Using AI/ML algorithms with ns-3.
If we want to implement AI algorithms in your custom network protocol/application under ns-3, then the direct way is to incorporate an existing AI/ML/DL framework with it. If it will be an AI/ML C++ based framework, then it can be incorporated with the C++ code of ns-3. But the existing AI/ML frameworks are huge and getting rapidly improving over time. Further, there are popular frameworks that are based on python and make it hard to merge with ns-3 natively.
So instead of directly incorporating such huge AI/ML frameworks with ns-3, ‘ns3-ai Model’ provides a way to communicate with independently running AI/ML frameworks from an ns-3 simulation.
Features of ns3-ai
ns3-ai does not include any AI algorithms in it. Further, it will not rely on one particular framework. This framework provides the ways to communicate and use the AI framework, which is installed separately in the system.
The following are the features outlined by its developers[1]
- High-performance data interaction module (using shared memory).
- Provide a high-level interface for different AI algorithms.
- Easy to integrate with other AI frameworks.
Installation of ns-3 under chroot Jail
No specific version was mentioned by the developers of ns3-ai. In this article, I am doing the installation with my previous installation of ns3-33 which was installed under “chroot jail”. Specifically, I am going to use the ns3.33 version in which I installed ms-van3t extension; because in future, I may try to use some ns3-ai nodes in a VANET simulation.
Hopefully, this installation procedure will also work with higher versions of ns3 also.
So one may follow any procedure from [1] to install any version of ns-3 before proceeding the installation of ns3-ai module or simply follow any chroot jail-based installation procedure.
Installation of ns3-ai Module
Change to “contrib” folder of your ns-3 installation.
Clone the ns3-ai repository under the “contrib” folder of your ns-3 installation.
$ ./waf configure
The following screenshot shows the successful install of ns3-ai under chroot jail.
Configure Python interface for ns3-ai
$sudo apt install python3-pip
cd /home/your_home/ns-allinone-3.33/ns3.33/contrib/ns3-ai/py_interface
pip3 install . –user
Testing the Installation with simple a_plus_b code
a_plus_b is a very simple but useful example for the ns3-ai model to illustrate the data exchange between Python-based AI frameworks and ns-3.
We may use this example to test the ns3-ai installation.
In this example, the python code run.py will create a common memory pool and start an ns-3 simulation called a_plus_b which shares some variables from the common memory pool.

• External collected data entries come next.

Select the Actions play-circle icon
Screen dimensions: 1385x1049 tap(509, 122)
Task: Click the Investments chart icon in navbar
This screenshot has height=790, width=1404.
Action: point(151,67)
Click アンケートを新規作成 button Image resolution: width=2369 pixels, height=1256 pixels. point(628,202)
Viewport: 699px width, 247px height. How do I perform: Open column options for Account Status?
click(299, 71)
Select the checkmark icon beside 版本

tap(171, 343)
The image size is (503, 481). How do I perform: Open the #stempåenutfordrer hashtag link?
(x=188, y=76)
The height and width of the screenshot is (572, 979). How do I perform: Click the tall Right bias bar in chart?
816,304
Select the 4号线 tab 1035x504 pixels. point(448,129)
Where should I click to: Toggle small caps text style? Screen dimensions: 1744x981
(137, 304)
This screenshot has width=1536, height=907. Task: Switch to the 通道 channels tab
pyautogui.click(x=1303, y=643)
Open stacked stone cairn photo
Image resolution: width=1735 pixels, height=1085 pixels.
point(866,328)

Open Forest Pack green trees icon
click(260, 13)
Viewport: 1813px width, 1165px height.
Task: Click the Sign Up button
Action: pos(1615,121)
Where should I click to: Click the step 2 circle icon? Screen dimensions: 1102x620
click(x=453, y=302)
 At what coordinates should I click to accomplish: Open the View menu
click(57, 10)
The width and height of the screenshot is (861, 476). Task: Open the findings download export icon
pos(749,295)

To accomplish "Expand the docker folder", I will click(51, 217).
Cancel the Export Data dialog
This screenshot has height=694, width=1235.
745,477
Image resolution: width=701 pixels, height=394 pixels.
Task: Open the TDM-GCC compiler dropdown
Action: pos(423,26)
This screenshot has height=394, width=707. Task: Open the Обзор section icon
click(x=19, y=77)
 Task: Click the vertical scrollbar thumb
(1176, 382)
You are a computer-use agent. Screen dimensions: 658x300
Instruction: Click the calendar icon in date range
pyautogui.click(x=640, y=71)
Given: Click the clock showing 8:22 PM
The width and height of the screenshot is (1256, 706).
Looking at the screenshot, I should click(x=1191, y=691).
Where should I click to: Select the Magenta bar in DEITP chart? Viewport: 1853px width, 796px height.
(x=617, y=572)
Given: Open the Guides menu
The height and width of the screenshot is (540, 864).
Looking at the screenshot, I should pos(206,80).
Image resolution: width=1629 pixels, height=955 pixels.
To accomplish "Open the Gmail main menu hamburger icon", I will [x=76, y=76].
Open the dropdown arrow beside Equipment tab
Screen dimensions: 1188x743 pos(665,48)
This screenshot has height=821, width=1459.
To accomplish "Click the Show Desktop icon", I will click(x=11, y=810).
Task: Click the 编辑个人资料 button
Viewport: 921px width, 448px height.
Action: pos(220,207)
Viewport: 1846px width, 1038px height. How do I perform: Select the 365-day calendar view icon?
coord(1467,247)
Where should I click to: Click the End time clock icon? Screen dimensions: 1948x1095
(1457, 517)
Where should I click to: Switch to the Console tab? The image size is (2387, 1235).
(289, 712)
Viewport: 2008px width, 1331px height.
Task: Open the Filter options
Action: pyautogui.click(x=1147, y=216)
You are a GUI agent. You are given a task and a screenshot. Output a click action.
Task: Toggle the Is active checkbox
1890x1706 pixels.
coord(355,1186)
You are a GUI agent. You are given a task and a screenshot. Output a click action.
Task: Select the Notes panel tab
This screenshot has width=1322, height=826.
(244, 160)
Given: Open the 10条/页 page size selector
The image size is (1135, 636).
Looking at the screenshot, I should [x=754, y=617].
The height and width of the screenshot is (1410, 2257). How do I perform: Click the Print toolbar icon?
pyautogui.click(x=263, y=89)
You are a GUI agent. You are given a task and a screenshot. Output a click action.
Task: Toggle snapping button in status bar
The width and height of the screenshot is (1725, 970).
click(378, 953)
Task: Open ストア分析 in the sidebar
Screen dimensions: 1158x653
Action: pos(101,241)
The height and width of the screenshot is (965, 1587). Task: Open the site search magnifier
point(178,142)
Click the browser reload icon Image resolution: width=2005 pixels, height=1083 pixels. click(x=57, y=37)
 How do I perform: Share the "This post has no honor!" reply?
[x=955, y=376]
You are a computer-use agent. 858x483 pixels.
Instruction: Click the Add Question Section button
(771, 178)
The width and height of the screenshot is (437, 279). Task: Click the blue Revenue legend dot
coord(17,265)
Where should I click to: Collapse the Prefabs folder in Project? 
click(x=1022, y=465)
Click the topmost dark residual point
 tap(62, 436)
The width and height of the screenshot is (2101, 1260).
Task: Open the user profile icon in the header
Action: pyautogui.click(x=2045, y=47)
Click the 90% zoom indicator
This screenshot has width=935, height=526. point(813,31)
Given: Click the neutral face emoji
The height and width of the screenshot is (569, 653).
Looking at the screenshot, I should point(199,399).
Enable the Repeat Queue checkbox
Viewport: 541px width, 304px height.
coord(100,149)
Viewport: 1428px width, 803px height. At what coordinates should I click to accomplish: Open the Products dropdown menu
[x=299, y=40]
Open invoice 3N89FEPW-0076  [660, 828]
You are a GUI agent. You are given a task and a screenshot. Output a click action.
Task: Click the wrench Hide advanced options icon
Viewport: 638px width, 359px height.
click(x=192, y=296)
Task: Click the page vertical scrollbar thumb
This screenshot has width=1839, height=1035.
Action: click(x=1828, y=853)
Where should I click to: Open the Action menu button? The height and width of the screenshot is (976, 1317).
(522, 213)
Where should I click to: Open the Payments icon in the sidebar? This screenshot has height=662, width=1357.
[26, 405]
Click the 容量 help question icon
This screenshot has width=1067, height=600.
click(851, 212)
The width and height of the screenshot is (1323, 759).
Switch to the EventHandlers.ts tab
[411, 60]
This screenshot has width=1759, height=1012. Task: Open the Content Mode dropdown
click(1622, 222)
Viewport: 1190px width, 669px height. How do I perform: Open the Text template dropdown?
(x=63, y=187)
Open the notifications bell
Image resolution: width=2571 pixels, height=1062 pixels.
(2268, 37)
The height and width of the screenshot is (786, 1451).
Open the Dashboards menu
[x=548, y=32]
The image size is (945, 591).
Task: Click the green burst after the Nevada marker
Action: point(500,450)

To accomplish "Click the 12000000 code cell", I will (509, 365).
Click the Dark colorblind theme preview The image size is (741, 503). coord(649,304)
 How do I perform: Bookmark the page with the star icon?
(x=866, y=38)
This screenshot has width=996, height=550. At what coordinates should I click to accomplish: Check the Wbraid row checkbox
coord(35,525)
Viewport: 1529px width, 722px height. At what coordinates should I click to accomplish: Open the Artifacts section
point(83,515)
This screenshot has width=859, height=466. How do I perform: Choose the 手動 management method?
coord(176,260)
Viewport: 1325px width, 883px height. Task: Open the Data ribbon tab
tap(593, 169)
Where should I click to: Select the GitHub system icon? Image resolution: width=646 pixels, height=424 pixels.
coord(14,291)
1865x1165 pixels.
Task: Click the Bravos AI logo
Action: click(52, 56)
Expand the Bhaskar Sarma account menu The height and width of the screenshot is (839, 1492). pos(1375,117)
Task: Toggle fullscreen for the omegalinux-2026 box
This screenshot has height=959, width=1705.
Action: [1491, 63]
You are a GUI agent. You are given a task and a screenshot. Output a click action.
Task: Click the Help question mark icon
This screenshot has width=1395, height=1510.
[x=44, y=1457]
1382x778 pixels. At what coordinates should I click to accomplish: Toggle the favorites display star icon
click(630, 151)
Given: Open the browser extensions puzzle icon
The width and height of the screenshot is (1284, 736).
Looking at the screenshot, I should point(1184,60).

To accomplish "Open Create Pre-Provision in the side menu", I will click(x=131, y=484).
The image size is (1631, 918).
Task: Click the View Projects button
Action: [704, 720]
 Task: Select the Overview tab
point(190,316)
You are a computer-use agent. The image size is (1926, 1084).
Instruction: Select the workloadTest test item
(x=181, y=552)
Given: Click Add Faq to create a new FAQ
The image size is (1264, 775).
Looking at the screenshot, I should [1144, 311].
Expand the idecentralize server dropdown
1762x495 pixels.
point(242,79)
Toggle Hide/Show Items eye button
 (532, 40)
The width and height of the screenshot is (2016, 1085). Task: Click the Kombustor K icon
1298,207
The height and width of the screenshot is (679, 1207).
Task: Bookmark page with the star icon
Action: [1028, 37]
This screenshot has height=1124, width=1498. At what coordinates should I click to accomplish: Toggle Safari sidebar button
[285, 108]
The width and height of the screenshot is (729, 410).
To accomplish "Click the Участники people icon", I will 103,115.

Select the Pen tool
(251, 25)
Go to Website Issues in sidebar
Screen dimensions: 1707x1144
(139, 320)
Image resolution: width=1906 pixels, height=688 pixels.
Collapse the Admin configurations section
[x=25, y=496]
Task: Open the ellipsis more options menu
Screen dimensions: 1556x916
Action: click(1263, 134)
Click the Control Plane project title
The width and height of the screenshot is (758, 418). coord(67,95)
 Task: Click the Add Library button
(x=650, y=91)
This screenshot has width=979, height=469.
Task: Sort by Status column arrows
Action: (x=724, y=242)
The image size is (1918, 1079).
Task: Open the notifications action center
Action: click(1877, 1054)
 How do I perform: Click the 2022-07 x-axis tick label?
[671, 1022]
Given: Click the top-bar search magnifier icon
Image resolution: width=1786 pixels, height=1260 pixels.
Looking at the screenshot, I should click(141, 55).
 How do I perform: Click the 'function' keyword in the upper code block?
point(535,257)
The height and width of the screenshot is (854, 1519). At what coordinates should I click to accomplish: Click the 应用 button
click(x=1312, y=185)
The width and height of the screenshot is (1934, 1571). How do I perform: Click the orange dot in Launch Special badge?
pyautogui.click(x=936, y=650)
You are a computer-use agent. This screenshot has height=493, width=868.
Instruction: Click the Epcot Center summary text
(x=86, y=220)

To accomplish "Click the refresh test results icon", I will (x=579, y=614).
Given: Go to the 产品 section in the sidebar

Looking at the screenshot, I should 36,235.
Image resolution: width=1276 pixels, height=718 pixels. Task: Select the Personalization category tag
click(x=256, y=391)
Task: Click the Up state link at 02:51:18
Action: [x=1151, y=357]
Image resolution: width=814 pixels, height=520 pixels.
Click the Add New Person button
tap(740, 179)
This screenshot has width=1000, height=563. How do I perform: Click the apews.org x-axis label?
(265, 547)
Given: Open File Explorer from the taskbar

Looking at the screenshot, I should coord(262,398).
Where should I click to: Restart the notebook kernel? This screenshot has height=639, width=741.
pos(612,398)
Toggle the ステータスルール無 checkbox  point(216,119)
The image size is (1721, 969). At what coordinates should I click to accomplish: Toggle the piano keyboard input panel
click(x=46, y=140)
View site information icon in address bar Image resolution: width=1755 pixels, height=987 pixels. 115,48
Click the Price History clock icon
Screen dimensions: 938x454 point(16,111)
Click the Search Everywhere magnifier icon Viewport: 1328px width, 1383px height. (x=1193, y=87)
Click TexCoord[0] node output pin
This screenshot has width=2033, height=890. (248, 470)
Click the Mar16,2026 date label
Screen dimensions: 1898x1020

In this case, the value of ‘a’ and ‘b’ are randomly chosen from the python part of the code and put into the common memory pool.
The ns-3 simulation will have access to these ‘a’ and ‘b’ values and calculate the value ‘c=a+b’ and put and display the result from the ns-3 simulation itself. In the following output, we are having 10 outputs. The reason is, the python code will initiate the ns-3 code 10 times within a loop.
Original Procedure
As per the ns3-ai documentation, the following set of commands should run the a_plus_b iexample.
$ cd scratch/a_plus_b/
$ python3 run.py
But, under our ‘chroot jail’ based installation, this command doesn’t able to run the ns-3 part of the code. (just indefinitely waiting after displaying “build”)
Modified Procedure
We tried to run the python script in the background (&) and then manually started the ns-3 part of the simulation.
So, the following are the commands that we used under chroot jail.
$ cd scratch/a_plus_b/
$ python3 run.py&
$ ../../waf –run a_plus_b
This example simulation is not using any AI/ML features. So, this will run without having any AI/ML framework installed on the system. But, if we will try to run an example that uses AI/ML features, then before that, we have to install the necessary AI/ML framework and other python dependency modules.
Further, under chroot jail, the programs are not getting started as expected. The reason for these buggy behaviours should be found and addressed.